Omit all pictures. Quote the lines from the one with "The width and" through the end of the listing below, exactly as they appear.

━━━━━━━━━━

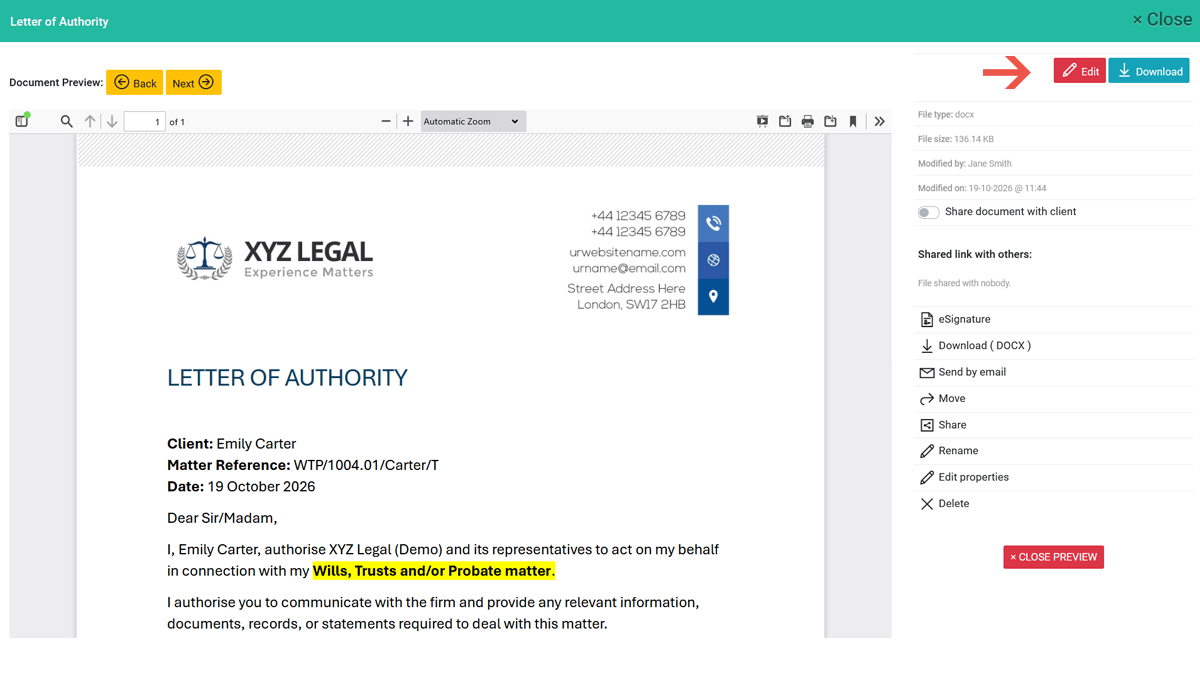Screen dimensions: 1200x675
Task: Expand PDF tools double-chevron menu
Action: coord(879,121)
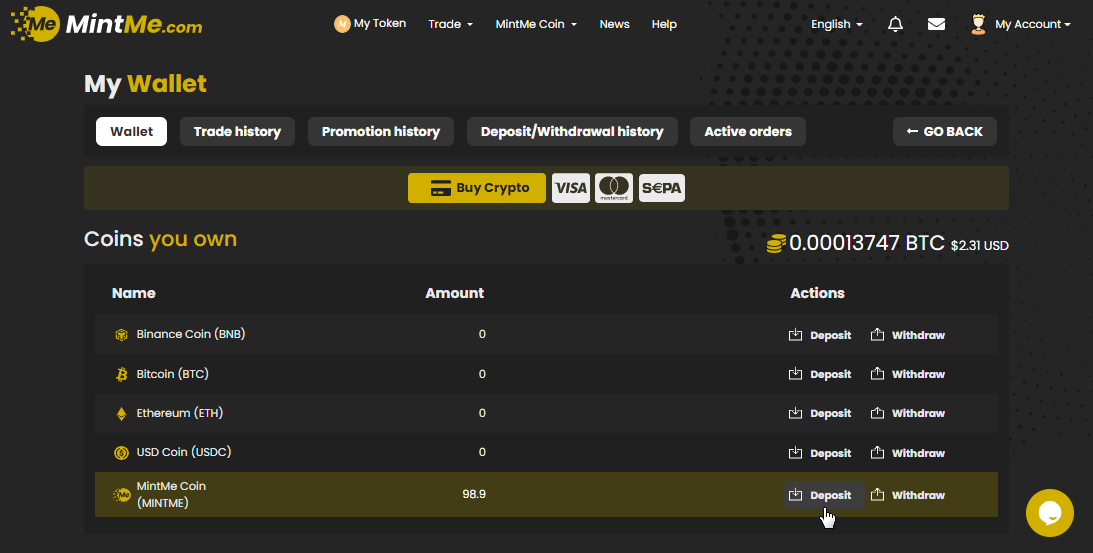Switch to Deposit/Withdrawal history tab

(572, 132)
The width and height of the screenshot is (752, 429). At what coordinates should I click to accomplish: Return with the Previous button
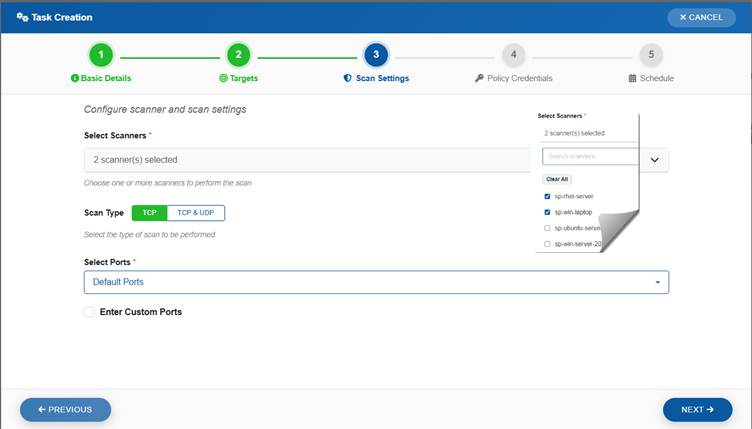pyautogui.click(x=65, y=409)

━━━━━━━━━━

● SOLUTION FOR THIS PROBLEM
The width and height of the screenshot is (752, 429). At what coordinates should I click to accomplish: Return with the Previous button
pyautogui.click(x=65, y=409)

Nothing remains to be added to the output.